**What is needed**
Transcribe only the lines between the first line of the records and the line containing "You are a computer-use agent. The", inclusive, exactly as written.

**Listed records**
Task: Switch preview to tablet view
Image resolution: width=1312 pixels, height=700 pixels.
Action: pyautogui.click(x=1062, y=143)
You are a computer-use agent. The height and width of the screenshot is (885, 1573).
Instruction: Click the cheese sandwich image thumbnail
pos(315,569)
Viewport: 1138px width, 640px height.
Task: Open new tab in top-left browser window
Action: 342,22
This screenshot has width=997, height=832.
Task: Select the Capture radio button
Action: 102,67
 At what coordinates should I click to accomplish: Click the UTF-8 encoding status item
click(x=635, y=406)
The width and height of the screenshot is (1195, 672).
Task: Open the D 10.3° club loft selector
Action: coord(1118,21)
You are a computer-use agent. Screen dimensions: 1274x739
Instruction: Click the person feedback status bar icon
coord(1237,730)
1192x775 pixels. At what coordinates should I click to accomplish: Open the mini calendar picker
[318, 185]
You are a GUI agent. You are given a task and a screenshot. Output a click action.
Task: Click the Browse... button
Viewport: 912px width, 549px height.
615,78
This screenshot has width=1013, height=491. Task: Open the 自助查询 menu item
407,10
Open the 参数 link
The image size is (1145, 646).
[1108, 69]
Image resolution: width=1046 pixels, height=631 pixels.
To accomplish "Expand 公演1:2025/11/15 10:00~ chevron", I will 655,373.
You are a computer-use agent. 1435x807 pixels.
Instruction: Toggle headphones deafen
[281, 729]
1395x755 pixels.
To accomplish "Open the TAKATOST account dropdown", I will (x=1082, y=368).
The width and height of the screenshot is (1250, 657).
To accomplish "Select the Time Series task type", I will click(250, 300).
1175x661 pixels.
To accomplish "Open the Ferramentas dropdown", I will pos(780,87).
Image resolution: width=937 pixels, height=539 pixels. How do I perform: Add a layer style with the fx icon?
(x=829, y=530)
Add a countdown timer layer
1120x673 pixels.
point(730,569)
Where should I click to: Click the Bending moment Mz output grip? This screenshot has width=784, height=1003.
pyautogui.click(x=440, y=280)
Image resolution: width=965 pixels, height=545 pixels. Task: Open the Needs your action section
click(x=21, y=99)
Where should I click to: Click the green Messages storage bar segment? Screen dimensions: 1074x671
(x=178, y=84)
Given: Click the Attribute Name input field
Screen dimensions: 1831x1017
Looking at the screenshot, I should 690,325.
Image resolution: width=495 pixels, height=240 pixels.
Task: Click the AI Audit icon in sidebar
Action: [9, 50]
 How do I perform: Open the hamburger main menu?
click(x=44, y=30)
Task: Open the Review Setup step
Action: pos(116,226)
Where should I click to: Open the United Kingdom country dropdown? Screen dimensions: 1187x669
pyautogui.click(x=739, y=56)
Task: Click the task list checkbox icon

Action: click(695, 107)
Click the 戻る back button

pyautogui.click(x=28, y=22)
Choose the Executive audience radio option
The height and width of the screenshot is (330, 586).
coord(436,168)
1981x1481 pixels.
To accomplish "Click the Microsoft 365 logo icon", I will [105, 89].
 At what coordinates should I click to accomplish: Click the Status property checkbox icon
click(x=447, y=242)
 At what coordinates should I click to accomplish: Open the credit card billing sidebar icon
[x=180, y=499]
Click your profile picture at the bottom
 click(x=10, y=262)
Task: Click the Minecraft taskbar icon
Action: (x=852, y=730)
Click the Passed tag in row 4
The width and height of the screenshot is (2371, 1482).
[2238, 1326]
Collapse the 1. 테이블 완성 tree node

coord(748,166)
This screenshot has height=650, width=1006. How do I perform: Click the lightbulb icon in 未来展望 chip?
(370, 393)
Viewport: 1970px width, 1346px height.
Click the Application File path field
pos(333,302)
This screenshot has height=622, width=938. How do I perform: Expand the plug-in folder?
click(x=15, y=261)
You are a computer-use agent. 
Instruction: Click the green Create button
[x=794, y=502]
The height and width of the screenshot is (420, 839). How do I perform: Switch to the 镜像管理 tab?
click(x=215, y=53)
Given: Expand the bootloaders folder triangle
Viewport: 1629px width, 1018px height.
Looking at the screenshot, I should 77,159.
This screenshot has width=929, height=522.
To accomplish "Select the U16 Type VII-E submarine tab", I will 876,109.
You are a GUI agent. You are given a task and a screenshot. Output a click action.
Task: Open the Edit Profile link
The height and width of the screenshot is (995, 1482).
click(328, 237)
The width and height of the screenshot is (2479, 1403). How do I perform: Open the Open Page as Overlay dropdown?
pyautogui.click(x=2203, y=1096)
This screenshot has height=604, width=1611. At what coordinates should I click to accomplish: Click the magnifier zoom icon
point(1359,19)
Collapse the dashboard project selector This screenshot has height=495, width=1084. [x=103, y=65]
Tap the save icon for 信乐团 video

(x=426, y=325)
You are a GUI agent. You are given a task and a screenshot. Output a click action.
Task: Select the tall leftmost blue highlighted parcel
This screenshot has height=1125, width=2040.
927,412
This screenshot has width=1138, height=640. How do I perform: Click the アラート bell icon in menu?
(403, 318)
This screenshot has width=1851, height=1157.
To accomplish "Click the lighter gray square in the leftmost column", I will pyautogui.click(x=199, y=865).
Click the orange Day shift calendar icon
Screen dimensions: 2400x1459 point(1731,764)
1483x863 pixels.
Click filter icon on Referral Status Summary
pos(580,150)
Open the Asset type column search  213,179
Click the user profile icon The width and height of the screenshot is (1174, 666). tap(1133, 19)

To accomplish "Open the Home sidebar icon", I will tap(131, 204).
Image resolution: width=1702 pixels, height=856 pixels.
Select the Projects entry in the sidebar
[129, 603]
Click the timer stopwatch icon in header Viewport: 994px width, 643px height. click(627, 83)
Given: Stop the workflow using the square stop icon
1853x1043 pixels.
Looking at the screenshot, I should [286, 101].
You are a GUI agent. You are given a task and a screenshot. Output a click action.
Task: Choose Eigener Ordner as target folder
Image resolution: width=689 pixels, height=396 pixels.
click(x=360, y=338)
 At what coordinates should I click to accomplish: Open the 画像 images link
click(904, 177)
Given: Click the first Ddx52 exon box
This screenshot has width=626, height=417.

**Completed exercise**
Task: Switch preview to tablet view
Image resolution: width=1312 pixels, height=700 pixels.
Action: pyautogui.click(x=1062, y=143)
You are a computer-use agent. The height and width of the screenshot is (885, 1573).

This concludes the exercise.